Starting at the line that contains "This screenshot has", reproduce every line through the end of the entries below, with no pictures in the copy.

*** Opening Source data ***

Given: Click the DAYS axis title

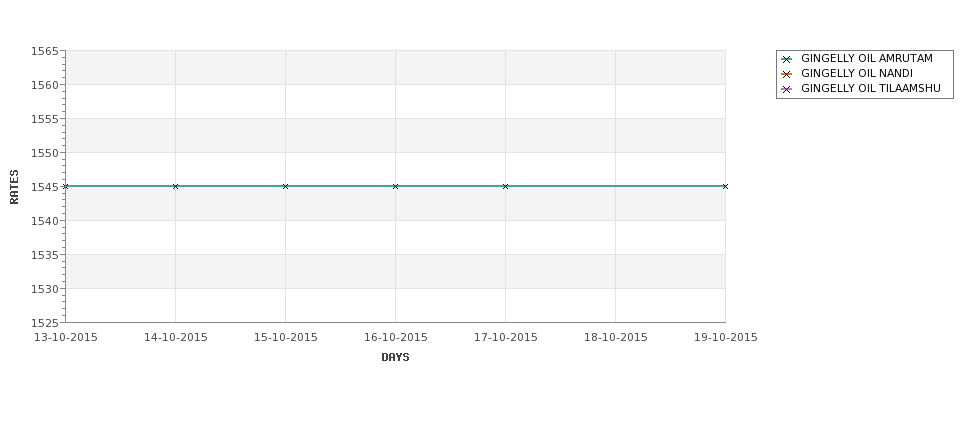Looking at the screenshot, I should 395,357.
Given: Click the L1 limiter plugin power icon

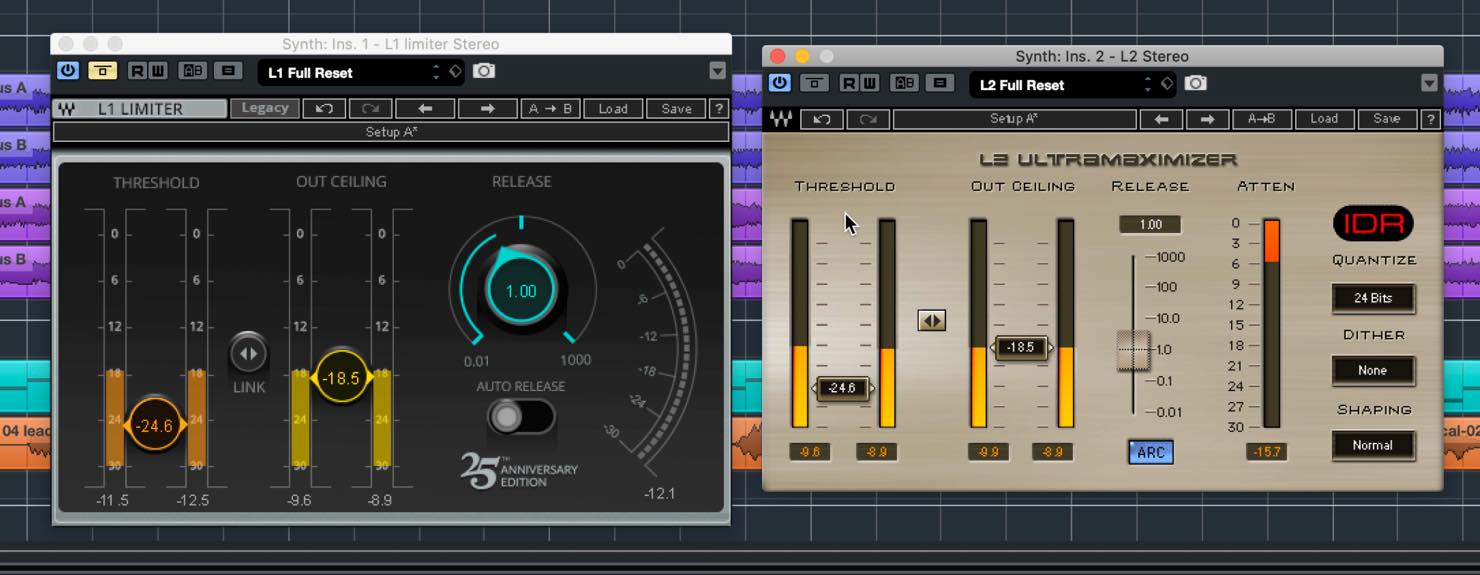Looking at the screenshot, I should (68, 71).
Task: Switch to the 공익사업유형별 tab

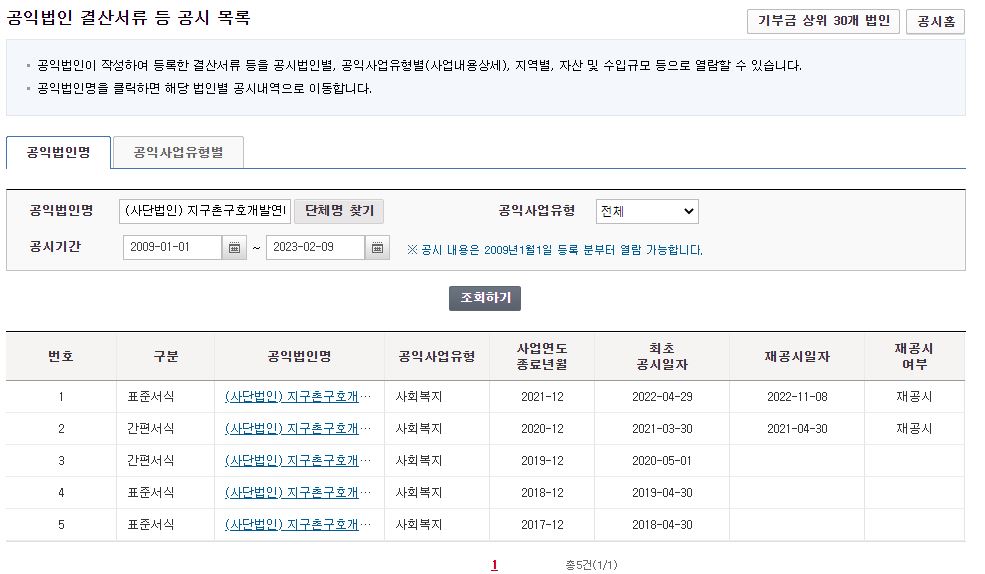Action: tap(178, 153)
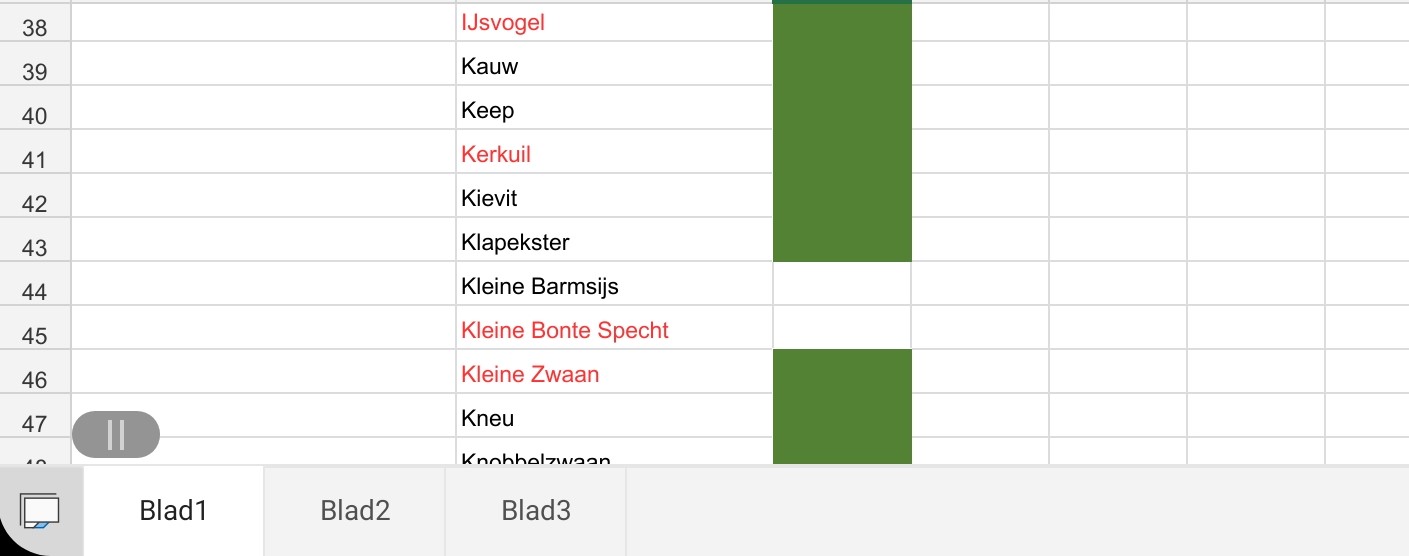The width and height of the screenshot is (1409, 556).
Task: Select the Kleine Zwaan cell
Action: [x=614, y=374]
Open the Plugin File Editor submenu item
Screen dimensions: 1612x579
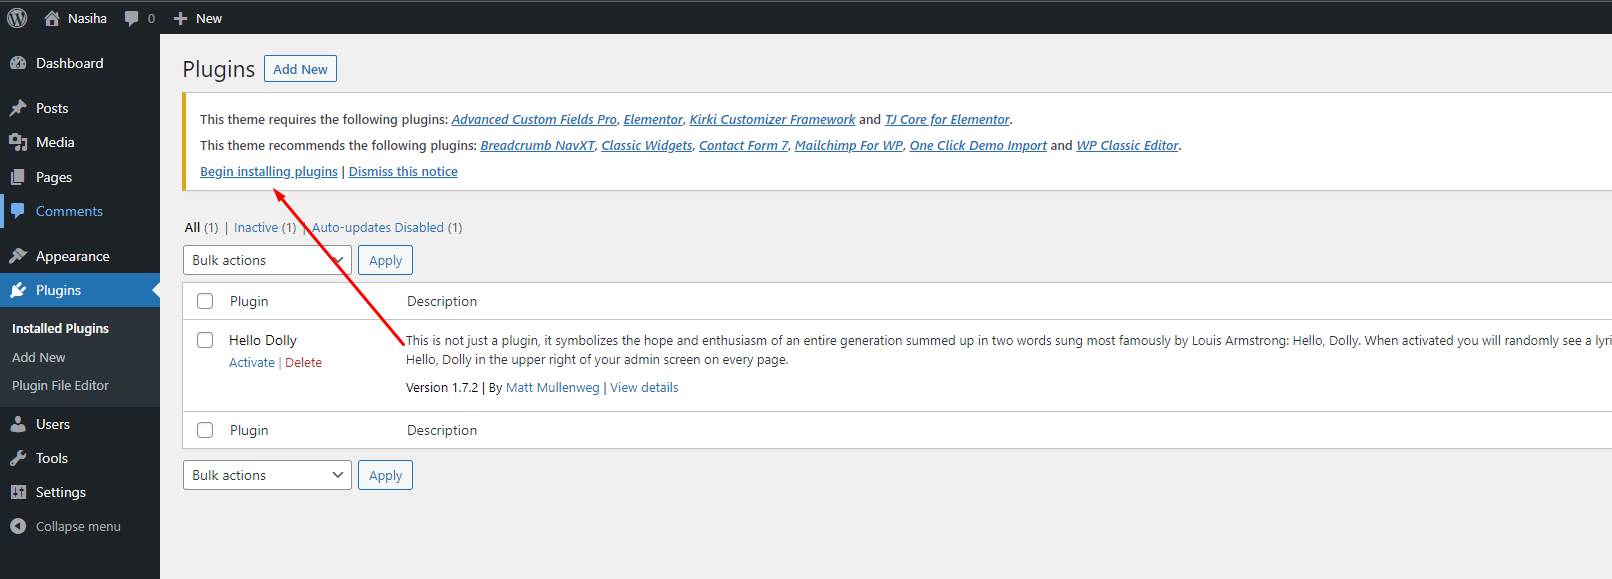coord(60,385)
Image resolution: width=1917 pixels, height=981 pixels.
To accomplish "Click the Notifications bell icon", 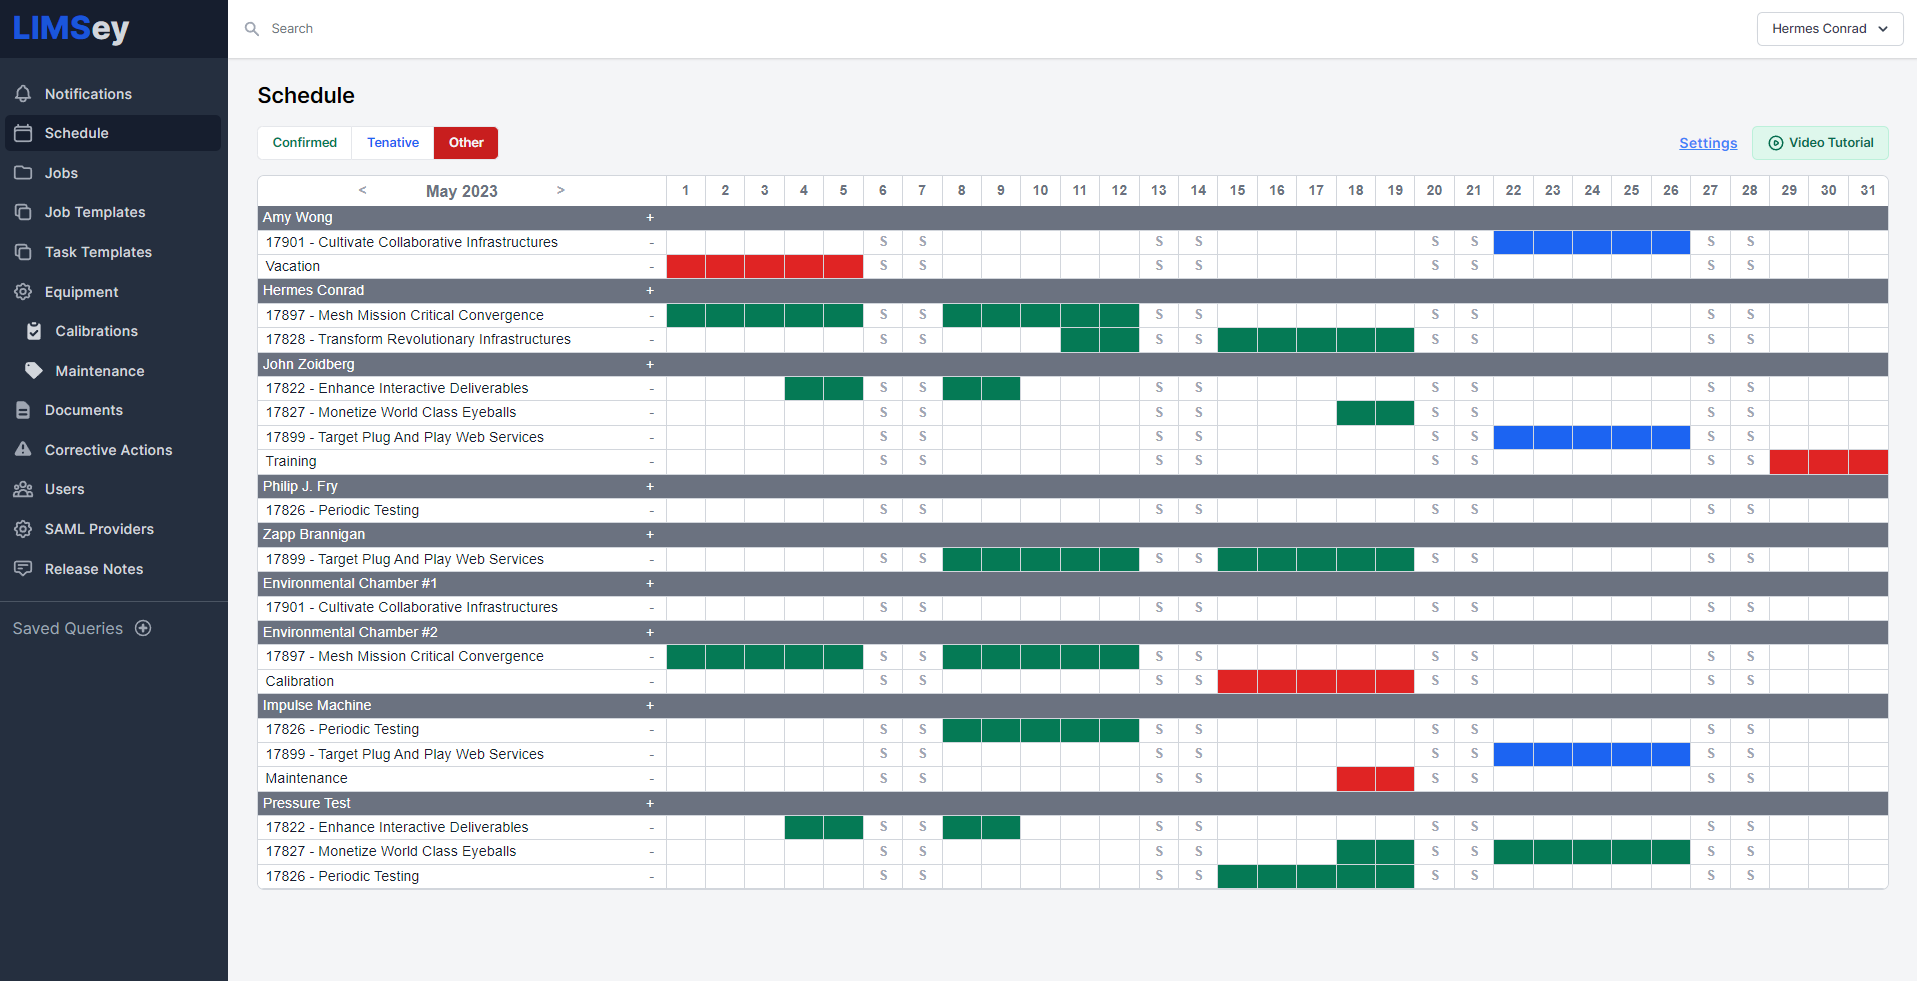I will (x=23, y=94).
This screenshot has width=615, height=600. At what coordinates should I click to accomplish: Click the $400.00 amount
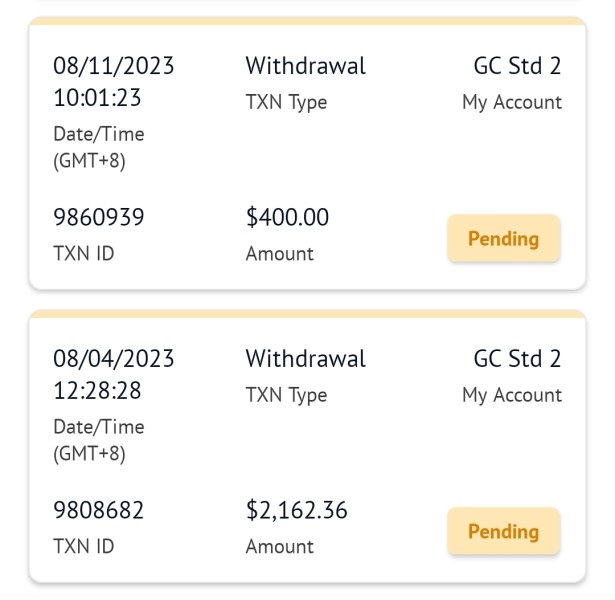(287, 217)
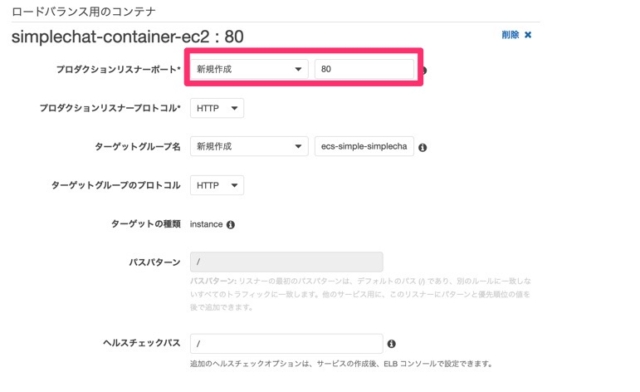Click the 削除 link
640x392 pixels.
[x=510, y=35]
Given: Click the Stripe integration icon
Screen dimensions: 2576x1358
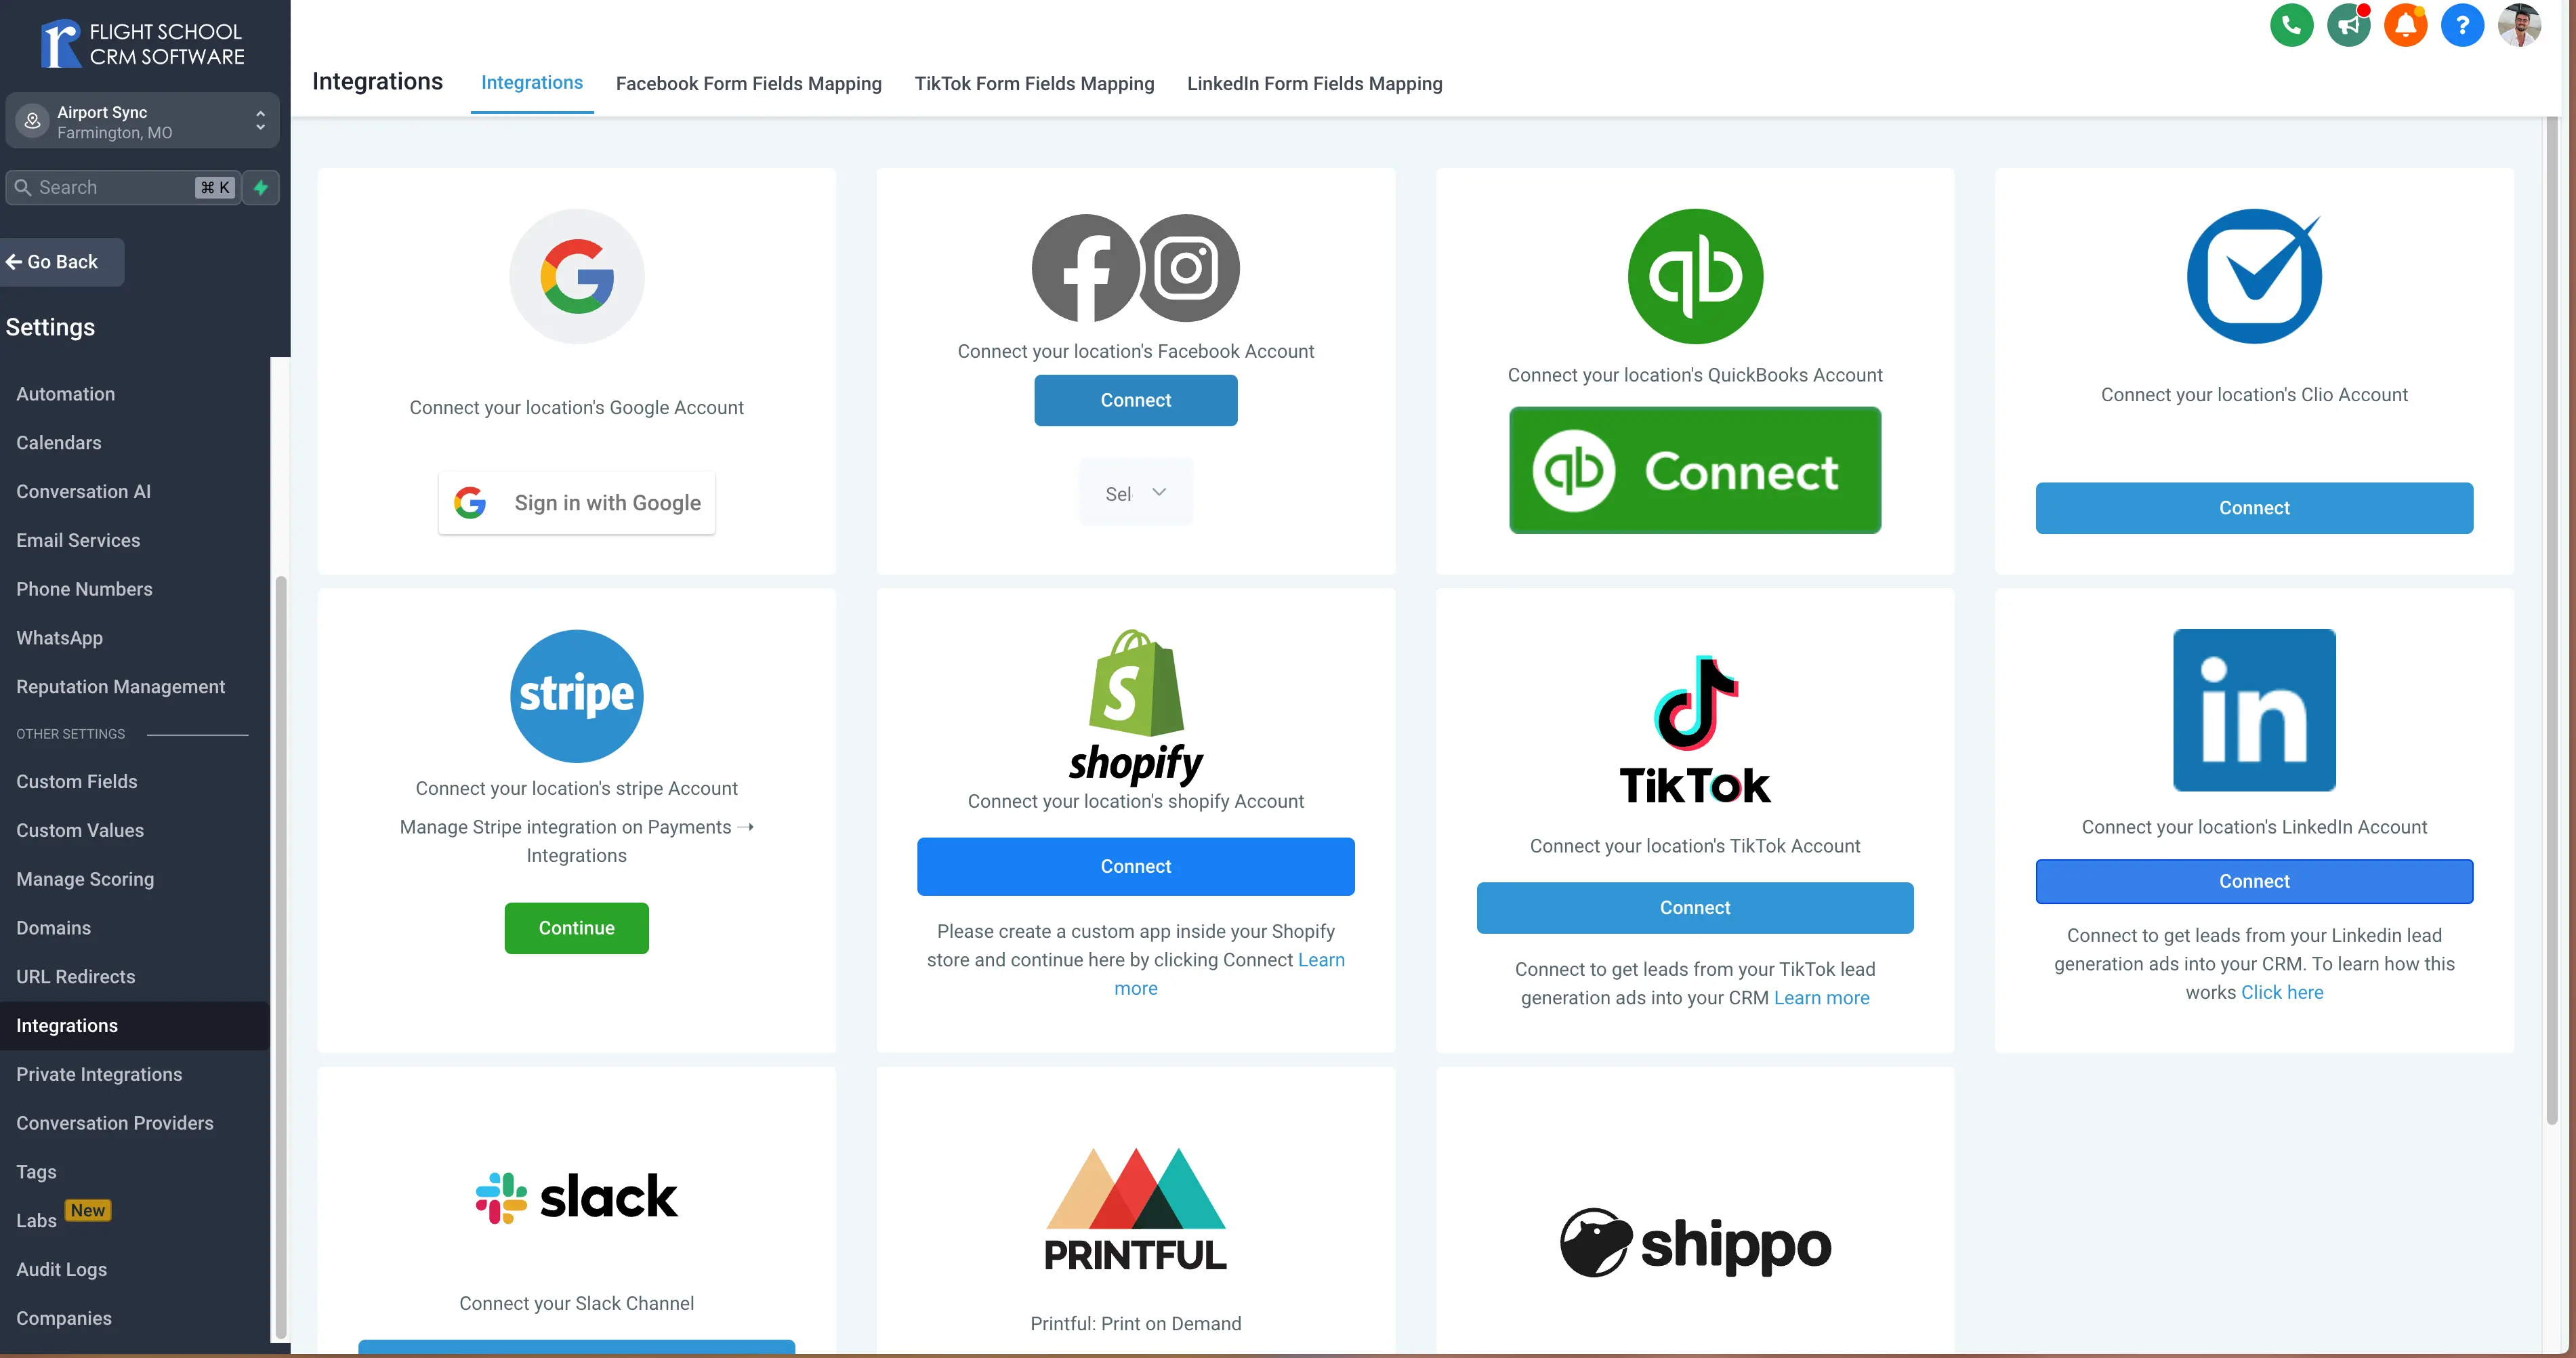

*** Closing Source data ***

**Written response**
This screenshot has width=615, height=600. At what coordinates should I click to accomplish: Click the $400.00 amount
(287, 217)
Click the 削除 link
640x392 pixels.
[x=510, y=35]
Given: Click the Stripe integration icon
Screen dimensions: 2576x1358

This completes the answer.